Other News Materials 19 February 2008 13:13 (UTC +04:00)

(dpa) - The health of Cuban President Fidel Castro has always been a state secret in the small island country, where he handed over power to his brother in August 2006 during an operation for intestinal bleeding.

On Wednesday morning, he made his departure from power official, resigning as president of Cuba and its military commander, the Communist Party's official newspaper, Granma, reported.

Although Castro himself has referred to his illness on several occasions since then, he has not been seen live in public since 2006, although video footage was occasionally released when his closest friends in Latin America such as Venezuelan President Hugo Chavez would visit him.

Little was known of his alleged ailments, and hypotheses were often amplified within the large community of exiled Cubans in Miami, Florida, just 160 kilometres away from the Caribbean island that Castro ruled with an iron fist for nearly half a century.

In January, Castro made the unusual revelation that he thought he was going to die when he fell seriously ill on July 26, 2006.

"When I fell ill on the night of the 26th and the early hours of the 27th I thought it would be the end," Castro wrote in a piece published by the dailies Granma and Juventud Rebelde. The revelation triggered some questions about whether he would go through with his candidacy for another term when Cubans hold National Assembly elections on Sunday.

On July 31, 2006 Castro "temporarily" gave up power to his brother, Raul, and has not returned to government or been seen in public since, although he has met with several distinguished guests.

Castro, 81, explained in January the details of the power transfer and recalled that, at the time he fell ill, he was revising the book Fidel Castro: My Life: A Spoken Autobiography, by Spanish-born journalist Ignacio Ramonet.

The Cuban leader said was barely sleeping at all at the time he became sick.

Right before he fell ill in 2006, he joked about the Florida community of immigrants who have pre-planned stadium celebrations for when he dies - a sort of contemptuous send-off for a man they loathe.

"Let the little neighbours up north not worry, for I do not intend to exercise power until I am 100 years old," Castro said in a speech.

The hospital where he was treated in 2006 exercised strict security measures, barring employees from leaving at shift change in the early days.

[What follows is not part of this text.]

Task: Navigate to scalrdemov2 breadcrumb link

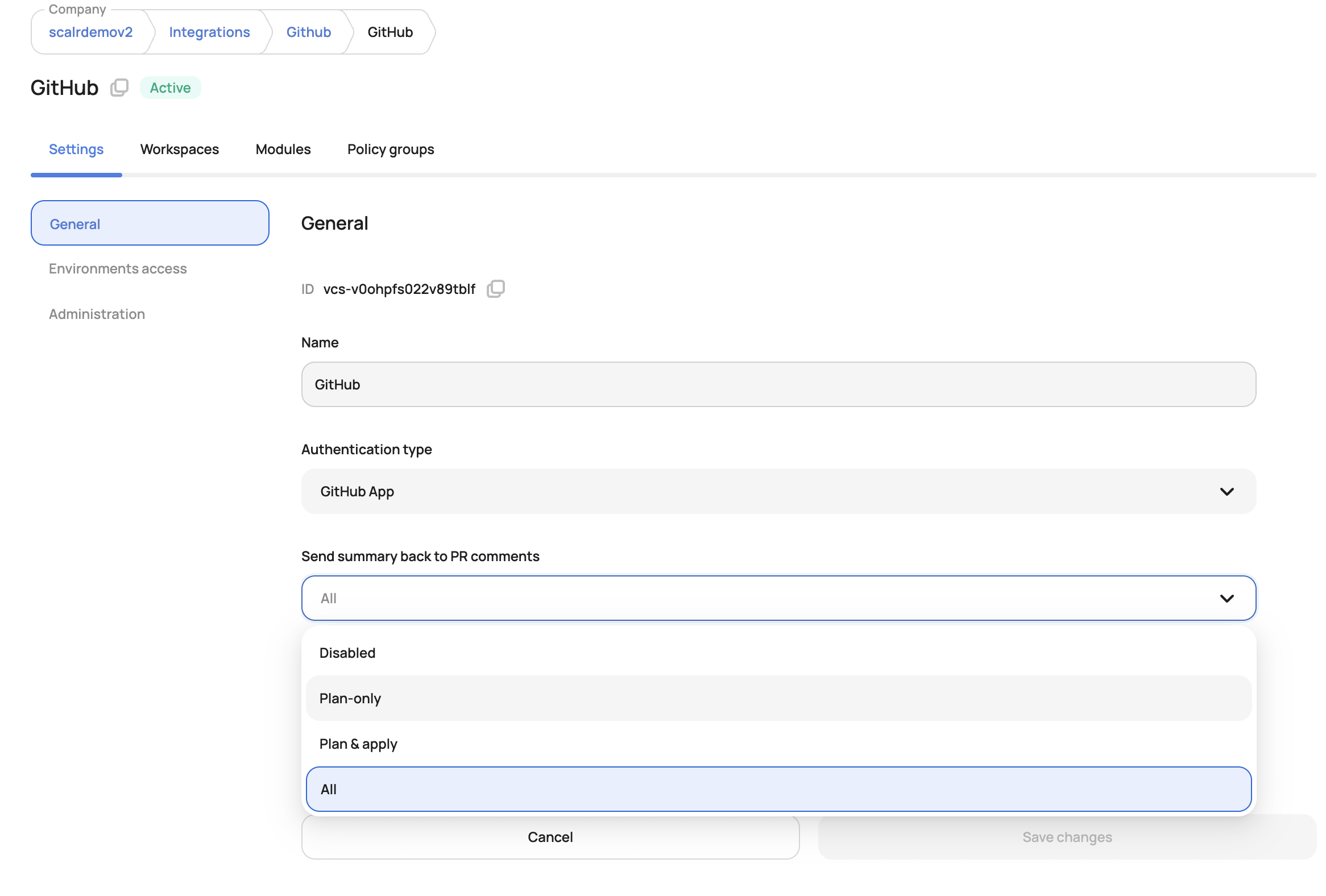Action: (91, 32)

The secrecy prompted speculation that reports of his illness could actually mean he was already dead.

In Florida, the county government where much of Cuba's immigrant community lives in Little Havana, set up a telephone hotline for rumour control about Castro's illness coming out of Cuba.

Castro is only known to have suffered two previous incidents of physical problems, and both happened in public. In June 2001, he had a fainting spell as he addressed a mass audience in Havana.

In October 2004, he slipped at the end of a rally in the Cuban town of Santa Clara, injuring his arm and leg. He subsequently was seen in public in a wheelchair for the first time ever.

The news of Castro's 2006 illness was divulged through a document that was handwritten and allegedly signed by Fidel Castro himself. The Cuban leader claimed that his health problems arose from stress from a visit to Argentina, where he had delivered a three-hour speech to a crowd of 50,000.

"This caused me an acute intestinal crisis with sustained bleeding which forced me to undergo complicated surgery," the Cuban president allegedly wrote.

He wrote that he would need "several weeks of rest" after the surgery - weeks that have stretched into more than 18 months.